With Astronomer, these disparate data sources flow automatically into a single actionable body of information, which means CVG can focus on enriching their data store and proactively making business decisions that will improve the travel experience for everyone. Other airports can consider unifying similar types of data sets in order to significantly improve the traveling experience.
EVERYTHING BUT THE HOUSE (EBTH)
EBTH harnesses the consumer intelligence necessary to not only become the household name in online estate sales, but also create a new generation of avid estate sale shoppers. Everything is sold in an estate sale format, from a late 17th century Bodhisattva statue to a vintage Art Deco style automatic 1920s wall telephone. They help families get the value they deserve out of the items they’ve collected over time by sorting, cataloging, photographing and describing every single item in order to sell to the highest bidder. Their main challenge is to market to a disparate audience and to turn impressions into sales through accurate marketing analytics.
CTO of EBTH says, “An auction platform is different than commerce and makes web analytics much more difficult, so the deeper analysis we can do with Astronomer allows us to gain a much better understanding of our business and customers.”
With Astronomer, every single user journey across EBTH’s website is mapped, revealing the types of customers who explore and purchase (or don’t purchase) certain items. That intelligence is analyzed in real-time and used to optimize future marketing strategies. Other e-commerce platforms can consider similar solutions to improving not just marketing but their entire customer experience.

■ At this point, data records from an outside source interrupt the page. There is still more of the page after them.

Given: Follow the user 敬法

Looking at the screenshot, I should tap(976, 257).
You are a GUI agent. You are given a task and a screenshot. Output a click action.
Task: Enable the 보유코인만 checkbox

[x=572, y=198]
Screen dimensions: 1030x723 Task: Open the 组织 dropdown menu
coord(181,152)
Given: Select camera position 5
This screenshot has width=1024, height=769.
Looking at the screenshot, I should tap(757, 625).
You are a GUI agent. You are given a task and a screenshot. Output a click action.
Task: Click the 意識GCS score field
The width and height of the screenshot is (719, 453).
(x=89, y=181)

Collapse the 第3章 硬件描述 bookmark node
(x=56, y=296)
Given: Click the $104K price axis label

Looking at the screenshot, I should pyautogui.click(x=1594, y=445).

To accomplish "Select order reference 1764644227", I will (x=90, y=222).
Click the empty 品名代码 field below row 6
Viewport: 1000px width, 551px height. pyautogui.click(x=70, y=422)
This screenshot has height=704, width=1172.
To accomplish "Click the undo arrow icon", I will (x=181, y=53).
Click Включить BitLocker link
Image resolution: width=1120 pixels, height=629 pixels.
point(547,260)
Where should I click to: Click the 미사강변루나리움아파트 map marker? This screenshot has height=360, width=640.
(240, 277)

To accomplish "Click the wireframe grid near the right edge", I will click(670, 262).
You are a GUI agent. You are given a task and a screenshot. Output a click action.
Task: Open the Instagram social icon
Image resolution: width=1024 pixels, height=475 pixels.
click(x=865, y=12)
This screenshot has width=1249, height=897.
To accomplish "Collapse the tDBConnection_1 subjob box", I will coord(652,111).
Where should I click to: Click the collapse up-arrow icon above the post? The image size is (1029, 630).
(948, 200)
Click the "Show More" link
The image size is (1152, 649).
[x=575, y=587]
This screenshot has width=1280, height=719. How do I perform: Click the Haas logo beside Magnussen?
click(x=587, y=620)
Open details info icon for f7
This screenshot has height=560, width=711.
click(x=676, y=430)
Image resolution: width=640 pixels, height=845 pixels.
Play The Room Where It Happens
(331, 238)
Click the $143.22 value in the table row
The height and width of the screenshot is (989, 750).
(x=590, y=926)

What trends or innovations are you following in the world of data management and data science today? Why do they interest you?
We believe that artificial intelligence will one day be a part of every day life. As data ecosystems are created within an organization, those ecosystems can be connected, creating an entirely interconnected world. By creating a platform (and eventually, bots) to automate the data engineering previously done by humans, our vision is to be an integral part of tomorrow’s reality.
In this way, we see the need for machines and humans to live in harmony. As humans leverage the power of sophisticated machines, we become capable of much more connectivity, communication and knowledge than ever before. We call this our machines + humans philosophy and it interests us because it’s going to shape our future.